Ms YD said she told officers her fiancée was paying for the plane trip, that she had a valid electronic ticket to go from Grand Cayman to the Brac, and that she had a debit card she could use to withdraw funds if necessary.
However, Complaints Commissioner John Epp’s report said Ms YD was forced to fly back home without contacting her fiancée, identified in the report as Mr. AB.
The two immigration officers who handled the case were interviewed by the commissioner’s staff in May. One of the officers said they had attempted to call Mr. AB from the airport immigration office. A third officer interviewed two weeks later said she had also tried to call the man from the immigration phone at the airport.

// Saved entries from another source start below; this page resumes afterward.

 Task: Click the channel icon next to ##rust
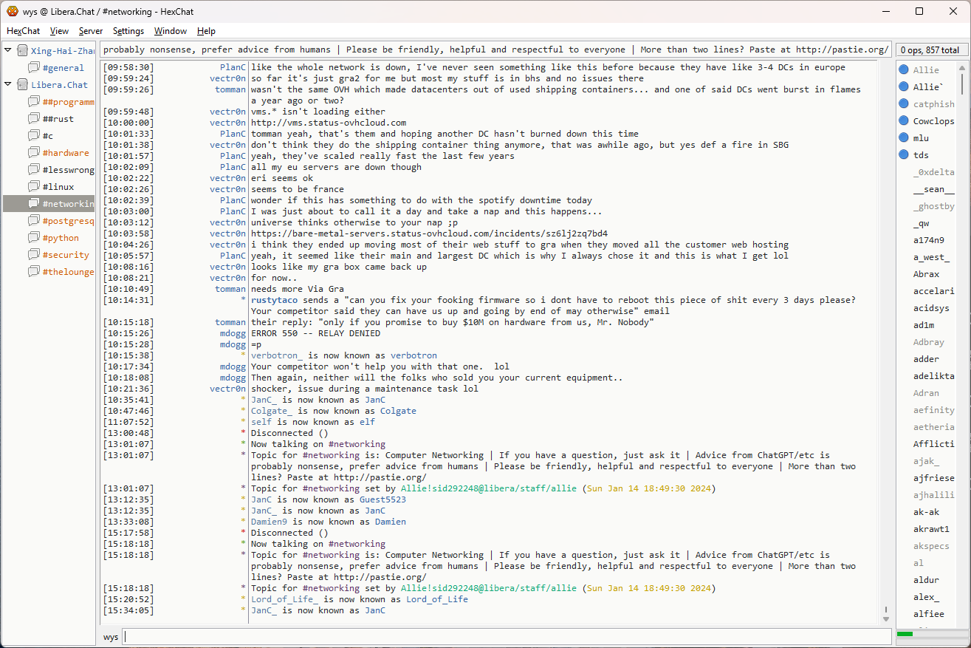pos(33,119)
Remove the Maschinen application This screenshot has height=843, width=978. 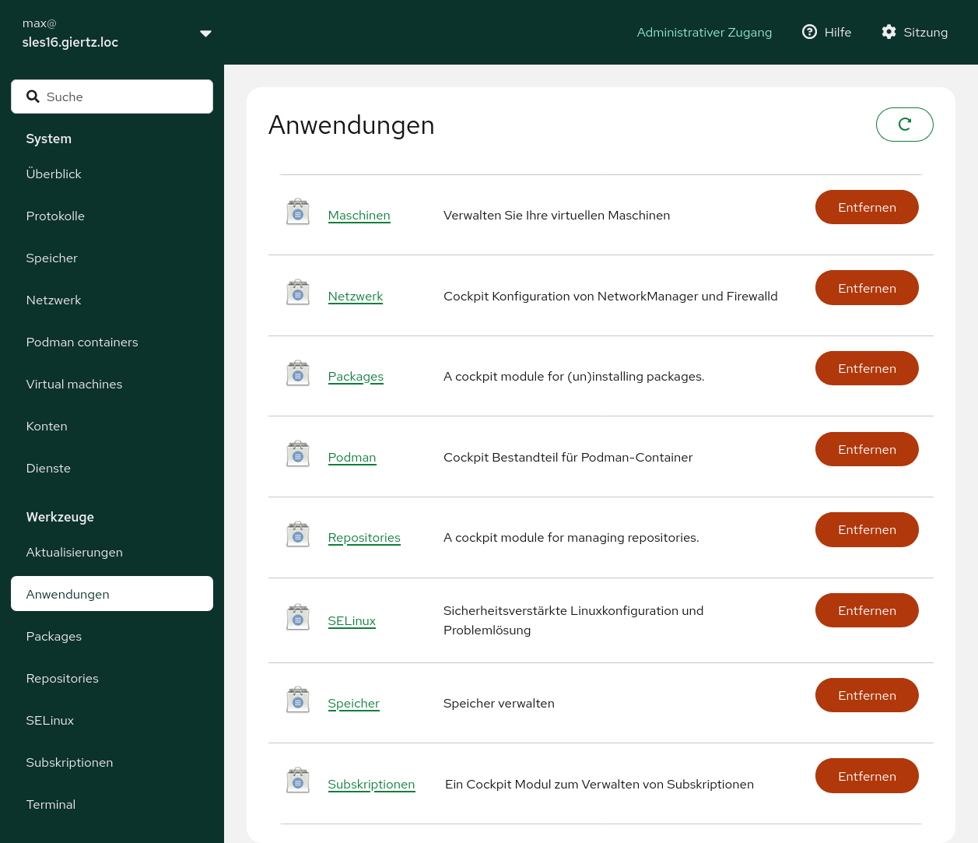point(867,207)
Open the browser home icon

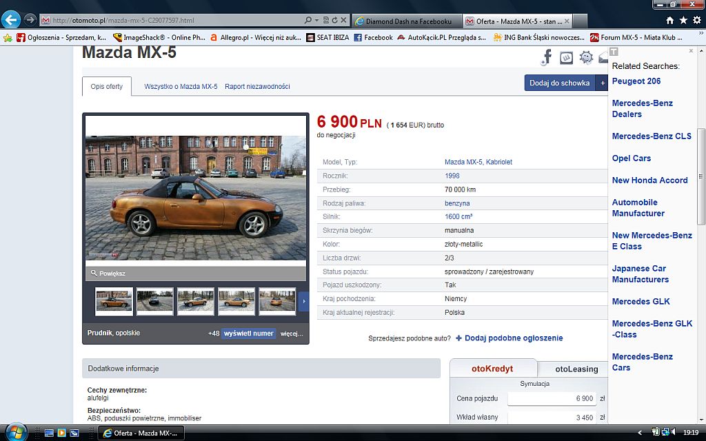tap(669, 20)
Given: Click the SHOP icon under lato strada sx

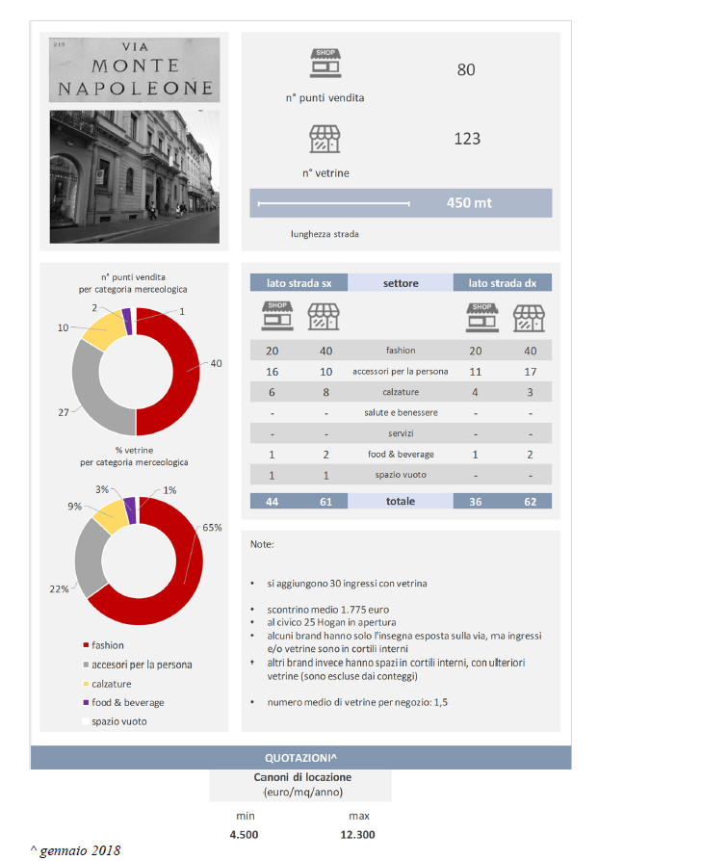Looking at the screenshot, I should [277, 317].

However, phone records obtained through Cable and Wireless for both the numbers in the immigration office showed neither Mr. AB’s cell phone nor his employer’s phone in the Brac were called from either of the immigration office numbers on 5 December, 2006.
The OCC’s investigation also showed that no attempts were made to contact Mr. AB through the Cayman Brac Immigration Office on that day.
One of the immigration officers interviewed in May told OCC investigators that Ms YD did not have a ticket to continue on to Cayman Brac, and that this was another factor in denying her entry.
The fact that the woman did not have a plane ticket was never noted on the refusal for entry form report, and the complaints commissioner’s staff later confirmed she did have a ticket to Cayman Brac.
‘Cayman Airways also confirmed that Ms YD, had she been permitted to present herself to the Cayman Airways agent, would have been permitted to travel to Cayman Brac using that ticket on December, 5 2006,’ the OCC report stated.
As a result of his investigation, Mr. Epp recommended that the immigration department refund Ms YD’s total cost of air and ground transportation on the trip; about CI $500.
The complaints commissioner also said that immigration staff should be informed that visitors arriving on island should not be denied entry unless it is shown they do not have adequate financial resources and that they have no qualified sponsor to stay with.
Both of those recommendations have not been complied with, according to Mr. Epp.
A third recommendation that the department prepare written guidelines that include what action immigration officers must take in contacting the sponsor of a traveller’s visit has been followed by the Chief Immigration Officer.